* **ASSIGNED TASK**
Exactly as given, write out all the entries again.

----

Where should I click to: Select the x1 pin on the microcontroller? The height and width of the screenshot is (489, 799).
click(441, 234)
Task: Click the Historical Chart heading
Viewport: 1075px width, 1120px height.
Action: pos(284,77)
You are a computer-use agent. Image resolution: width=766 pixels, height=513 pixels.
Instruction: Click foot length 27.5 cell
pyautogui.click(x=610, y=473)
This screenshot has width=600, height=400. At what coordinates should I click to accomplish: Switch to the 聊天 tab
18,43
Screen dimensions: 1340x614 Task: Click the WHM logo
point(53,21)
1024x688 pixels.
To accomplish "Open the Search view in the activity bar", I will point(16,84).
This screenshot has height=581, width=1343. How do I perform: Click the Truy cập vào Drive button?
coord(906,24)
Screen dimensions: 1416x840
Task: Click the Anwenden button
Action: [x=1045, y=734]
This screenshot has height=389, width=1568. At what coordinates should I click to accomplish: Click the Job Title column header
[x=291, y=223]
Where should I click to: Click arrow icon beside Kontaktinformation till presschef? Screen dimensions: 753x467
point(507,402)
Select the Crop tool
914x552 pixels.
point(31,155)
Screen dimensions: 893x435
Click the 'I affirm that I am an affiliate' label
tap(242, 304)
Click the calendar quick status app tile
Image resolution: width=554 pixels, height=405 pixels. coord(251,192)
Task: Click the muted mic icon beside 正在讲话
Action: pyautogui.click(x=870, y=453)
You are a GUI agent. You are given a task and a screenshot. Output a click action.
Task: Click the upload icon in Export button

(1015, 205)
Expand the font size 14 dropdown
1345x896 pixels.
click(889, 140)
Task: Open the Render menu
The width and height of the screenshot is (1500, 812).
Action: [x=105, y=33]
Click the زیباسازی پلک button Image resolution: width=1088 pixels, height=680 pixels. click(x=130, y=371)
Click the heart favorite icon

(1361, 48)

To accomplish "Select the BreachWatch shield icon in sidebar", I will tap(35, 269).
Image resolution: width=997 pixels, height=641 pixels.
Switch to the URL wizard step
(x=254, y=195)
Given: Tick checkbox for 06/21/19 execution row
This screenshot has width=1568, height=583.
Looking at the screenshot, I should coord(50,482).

----

* **SOLUTION TO THIS PROBLEM**
Where should I click to: Select the x1 pin on the microcontroller? The height and width of the screenshot is (489, 799).
click(441, 234)
Task: Click the Historical Chart heading
Viewport: 1075px width, 1120px height.
Action: pos(284,77)
You are a computer-use agent. Image resolution: width=766 pixels, height=513 pixels.
Instruction: Click foot length 27.5 cell
pyautogui.click(x=610, y=473)
This screenshot has width=600, height=400. At what coordinates should I click to accomplish: Switch to the 聊天 tab
18,43
Screen dimensions: 1340x614 Task: Click the WHM logo
point(53,21)
1024x688 pixels.
To accomplish "Open the Search view in the activity bar", I will point(16,84).
This screenshot has height=581, width=1343. How do I perform: Click the Truy cập vào Drive button?
coord(906,24)
Screen dimensions: 1416x840
Task: Click the Anwenden button
Action: [x=1045, y=734]
This screenshot has height=389, width=1568. At what coordinates should I click to accomplish: Click the Job Title column header
[x=291, y=223]
Where should I click to: Click arrow icon beside Kontaktinformation till presschef? Screen dimensions: 753x467
point(507,402)
Select the Crop tool
914x552 pixels.
point(31,155)
Screen dimensions: 893x435
Click the 'I affirm that I am an affiliate' label
tap(242, 304)
Click the calendar quick status app tile
Image resolution: width=554 pixels, height=405 pixels. coord(251,192)
Task: Click the muted mic icon beside 正在讲话
Action: pyautogui.click(x=870, y=453)
You are a GUI agent. You are given a task and a screenshot. Output a click action.
Task: Click the upload icon in Export button

(1015, 205)
Expand the font size 14 dropdown
1345x896 pixels.
click(889, 140)
Task: Open the Render menu
The width and height of the screenshot is (1500, 812).
Action: [x=105, y=33]
Click the زیباسازی پلک button Image resolution: width=1088 pixels, height=680 pixels. click(x=130, y=371)
Click the heart favorite icon

(1361, 48)

To accomplish "Select the BreachWatch shield icon in sidebar", I will tap(35, 269).
Image resolution: width=997 pixels, height=641 pixels.
Switch to the URL wizard step
(x=254, y=195)
Given: Tick checkbox for 06/21/19 execution row
This screenshot has width=1568, height=583.
Looking at the screenshot, I should coord(50,482).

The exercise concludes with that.